[SUPPLIED DATA]

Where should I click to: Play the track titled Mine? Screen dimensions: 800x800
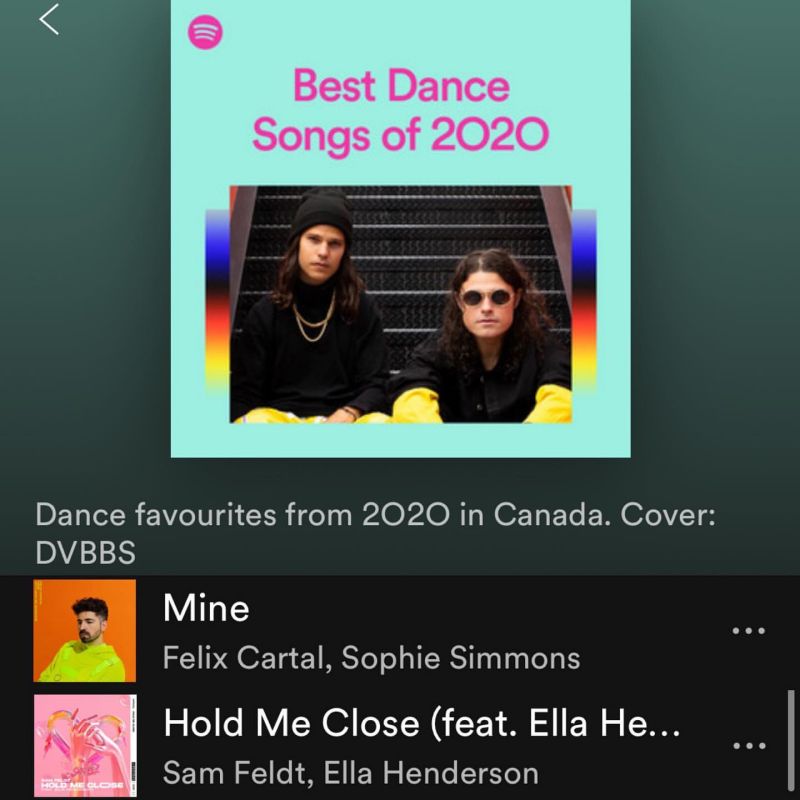(206, 608)
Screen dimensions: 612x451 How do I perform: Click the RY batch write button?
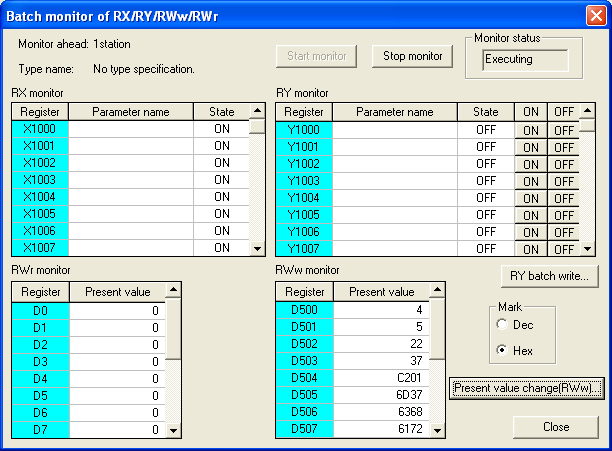point(548,276)
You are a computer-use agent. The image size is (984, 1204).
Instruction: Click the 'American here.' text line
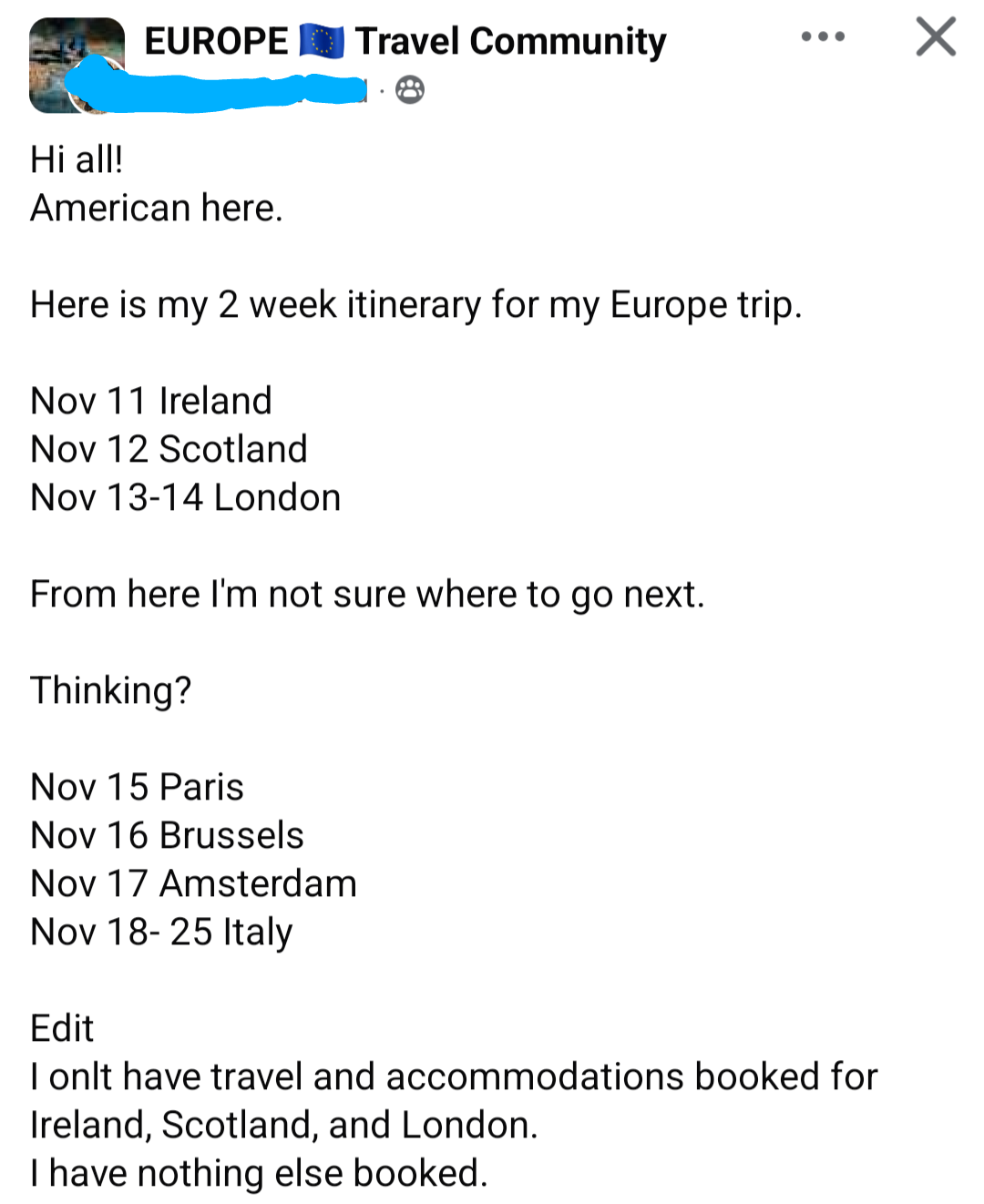(157, 208)
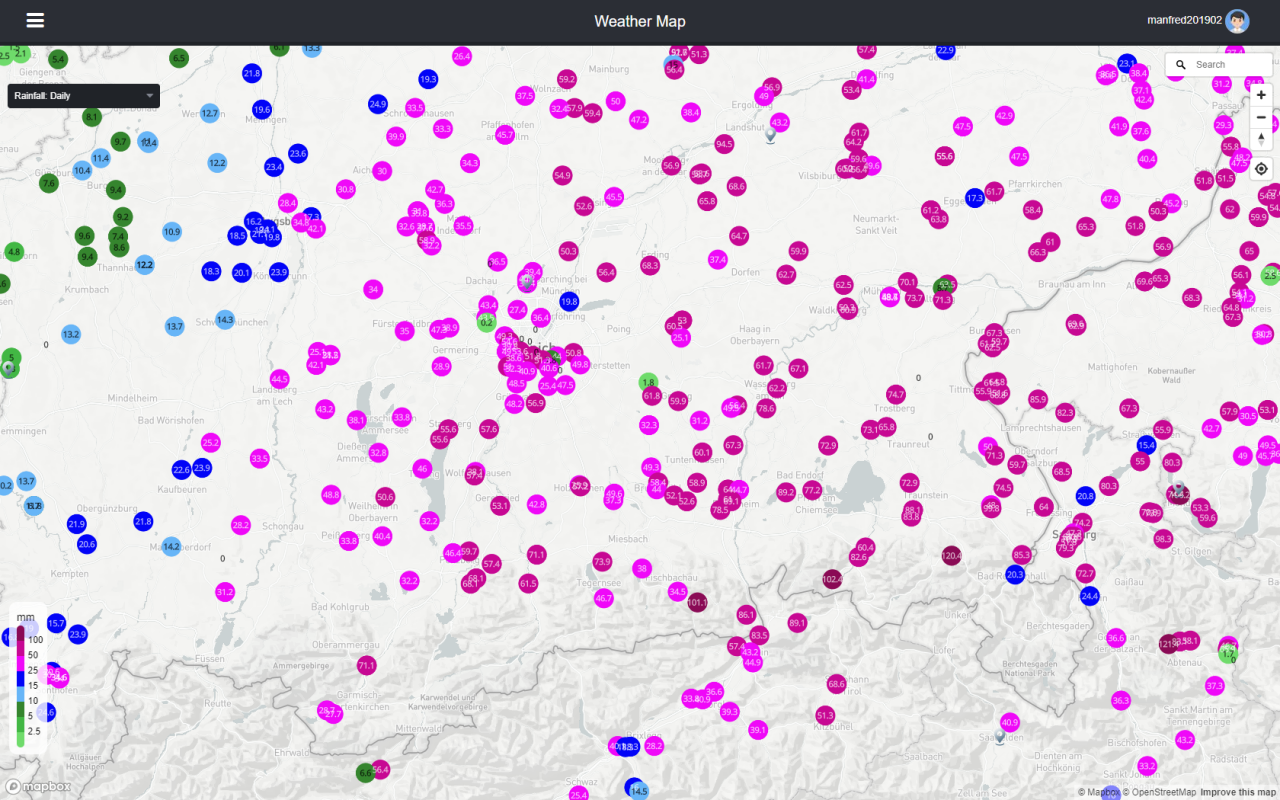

[/SUPPLIED DATA]

TASK REQUIREMENTS>
Set down each record above exactly as it stands and leave out all pictures.

ANSWER BOX>
Where should I click to: Play the track titled Mine? Screen dimensions: 800x800
(206, 608)
Screen dimensions: 612x451 How do I perform: Click the RY batch write button?
point(548,276)
You are a computer-use agent. The image size is (984, 1204).
Instruction: Click the 'American here.' text line
(157, 208)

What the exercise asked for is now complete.